Each scene is framed in a ghostly, ephemeral yellow, creating a window into the landscape. In Hans Belting’s Florence & Baghdad: Renaissance Art and Arab Science, he notes that “Windows, and the view from them are inseparably linked in Western culture.” In Hackett’s work, this inviting compositional device quickly betrays the casual viewer, as her consistent defiance of spatial logic demands a slow deliberation and an abandonment of the human gaze as the determinate marker of perception. This at-arms-length viewing experience allows for the projection of personal narratives, creating a visual reciprocity between the maker (painter) and the observer which expands the concept of time.
Opposite the sequence of works on panel is a monumental 12-foot painting on stretched dropcloth. Entitled Wandering (2023), the expansive work, while using the same visual language and compositional devices, is straightforward and guttural in its approach, underscoring the physicality inherent to Hackett’s practice. For Hackett, the utilitarian nature of the drop cloth connects back to her twenties spent sailing around the world.
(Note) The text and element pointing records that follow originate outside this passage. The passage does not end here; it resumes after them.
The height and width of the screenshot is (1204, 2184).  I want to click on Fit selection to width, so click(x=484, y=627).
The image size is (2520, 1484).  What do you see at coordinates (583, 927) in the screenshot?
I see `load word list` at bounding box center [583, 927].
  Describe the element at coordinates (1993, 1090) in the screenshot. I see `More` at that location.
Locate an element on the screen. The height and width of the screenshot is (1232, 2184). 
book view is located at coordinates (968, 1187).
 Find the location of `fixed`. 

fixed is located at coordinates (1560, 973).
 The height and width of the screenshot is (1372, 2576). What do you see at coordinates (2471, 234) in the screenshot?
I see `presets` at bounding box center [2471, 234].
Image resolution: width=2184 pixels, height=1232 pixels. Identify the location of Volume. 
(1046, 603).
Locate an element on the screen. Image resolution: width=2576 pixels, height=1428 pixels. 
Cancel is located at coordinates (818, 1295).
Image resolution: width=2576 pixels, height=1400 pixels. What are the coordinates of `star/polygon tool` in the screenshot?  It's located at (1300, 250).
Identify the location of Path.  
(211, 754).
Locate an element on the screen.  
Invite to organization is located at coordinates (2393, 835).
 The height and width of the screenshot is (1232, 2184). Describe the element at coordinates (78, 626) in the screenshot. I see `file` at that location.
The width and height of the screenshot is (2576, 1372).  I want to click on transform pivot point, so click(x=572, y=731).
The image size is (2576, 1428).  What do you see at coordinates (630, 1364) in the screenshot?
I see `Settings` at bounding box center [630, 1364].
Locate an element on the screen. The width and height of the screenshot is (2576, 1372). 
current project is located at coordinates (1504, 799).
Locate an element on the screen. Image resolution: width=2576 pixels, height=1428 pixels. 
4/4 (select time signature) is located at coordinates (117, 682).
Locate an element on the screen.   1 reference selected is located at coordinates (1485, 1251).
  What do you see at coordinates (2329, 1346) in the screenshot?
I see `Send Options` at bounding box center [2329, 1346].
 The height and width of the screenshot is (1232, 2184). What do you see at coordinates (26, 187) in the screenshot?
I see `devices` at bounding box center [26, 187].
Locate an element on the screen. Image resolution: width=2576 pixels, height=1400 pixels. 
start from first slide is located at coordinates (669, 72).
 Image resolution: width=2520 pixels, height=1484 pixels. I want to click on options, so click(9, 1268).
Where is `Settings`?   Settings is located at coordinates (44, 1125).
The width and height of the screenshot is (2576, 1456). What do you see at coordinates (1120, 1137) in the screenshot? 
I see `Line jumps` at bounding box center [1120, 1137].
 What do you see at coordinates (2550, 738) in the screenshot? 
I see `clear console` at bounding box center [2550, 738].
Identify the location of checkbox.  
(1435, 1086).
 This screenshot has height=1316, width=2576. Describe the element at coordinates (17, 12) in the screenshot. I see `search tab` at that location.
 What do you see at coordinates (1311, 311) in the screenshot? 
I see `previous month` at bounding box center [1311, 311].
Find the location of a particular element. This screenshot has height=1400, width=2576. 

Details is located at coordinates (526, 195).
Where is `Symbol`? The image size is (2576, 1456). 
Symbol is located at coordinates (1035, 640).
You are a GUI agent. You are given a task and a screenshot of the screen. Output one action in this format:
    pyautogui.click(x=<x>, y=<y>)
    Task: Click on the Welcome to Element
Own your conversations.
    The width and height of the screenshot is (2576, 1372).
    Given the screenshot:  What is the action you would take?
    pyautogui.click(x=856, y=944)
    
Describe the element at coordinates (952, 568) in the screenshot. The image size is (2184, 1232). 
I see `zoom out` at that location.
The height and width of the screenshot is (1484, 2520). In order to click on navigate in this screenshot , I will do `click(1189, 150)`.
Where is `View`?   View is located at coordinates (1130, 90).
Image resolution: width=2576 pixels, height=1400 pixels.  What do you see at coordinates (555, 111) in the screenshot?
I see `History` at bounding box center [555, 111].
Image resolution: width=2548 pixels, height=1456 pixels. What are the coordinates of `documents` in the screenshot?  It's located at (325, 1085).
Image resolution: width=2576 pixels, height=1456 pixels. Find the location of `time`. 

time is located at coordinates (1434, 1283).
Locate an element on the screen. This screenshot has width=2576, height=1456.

The urgency of paint staining a raw surface is akin to how the canvas responds to the unpredictability of nature.
The Scenic Route is a simmering and somewhat cautionary tale about visual perception as an unreliable narrator. It encourages viewers to reconsider their relationship with landscapes—both real and imagined. By engaging with the layers of Hackett’s work, we are prompted to question the inherent biases and assumptions that come with observation. Hackett invites us to reflect on how our interpretations of landscapes are not merely passive observations but active engagements with the complexities of our world and the ways we choose to navigate our existence within it.
Theresa Hackett received her BFA from College of Creative Studies, University of California, Santa Barbara and her MFA at Hunter College, New York. She has participated in over 100 group shows including The Weatherspoon Art Museum, Art, Design & Architecture Museum, UCSB, Santa Barbara, Ca., Contemporary Art Museum Baltimore, The Islip Museum and video screenings at The Parish Art Museum and Mass MoCA. She is a twice recipient of the Pollock Krasner Grant, a New York Foundation Grant, and Joan Mitchell award nominee. Current residencies include the Siena Art Institute, Siena, Italy; the Bogliasco Foundation, Genoa, Italy; and MacDowell Residency, New York, NY. Her work has been reviewed in Hyperallergic, Art in America, Artnet, The New York Times, The American Scholar, Two Coats of Paint, and Zing Magazine amongst other publications.